Though gun-rights advocates and at least one prominent U.S. senator ferociously stand by that politically charged theory, federal firearms data show only a tiny percentage originate south of Mexico's border.
Indeed, Sen. Dianne Feinstein, D-Calif., Sen. Chuck Schumer, D-N.Y., and others have cited the Mexico-bound flow of weapons from firearms dealers in border states including Texas and California in arguing for restoring the expired federal assault-weapons ban and other gun restrictions.
In response to a query from Feinstein, the U.S. Bureau of Alcohol, Tobacco, Firearms and Explosives reported last month that of the 29,284 weapons recovered in Mexico and submitted for tracing in 2009 and 2010, a total of 20,504 - 70 percent - were "United States-sourced firearms." Virtually all of the remaining weapons were not traceable because insufficient information was submitted. ...

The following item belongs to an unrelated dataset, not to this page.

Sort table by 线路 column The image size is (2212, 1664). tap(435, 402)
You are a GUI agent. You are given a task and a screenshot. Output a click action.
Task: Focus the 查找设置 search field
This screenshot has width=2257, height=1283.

Sen. Charles Grassley, R-Iowa, who along with Rep. Darrell Issa, R-Vista (San Diego County), House Oversight and Government Reform Committee chairman, is leading the congressional probe of Operation Fast and Furious, accused the ATF of disseminating data that "paints a grossly inaccurate picture of the situation."
Weapons seized in Mexico and submitted to the ATF for tracing represent only a small fraction of the 300,000-plus confiscated weapons that Mexican authorities keep locked up in a vault, Grassley said in a June 16 letter to ATF acting Director Kenneth Melson.
ATF officials sent a response to Grassley but declined to release it. A copy of the response obtained by Hearst Newspapers shows that of the 29,284 weapons in Mexico submitted for tracing, only 346 - 1 percent - were traced to any other nation besides the United States."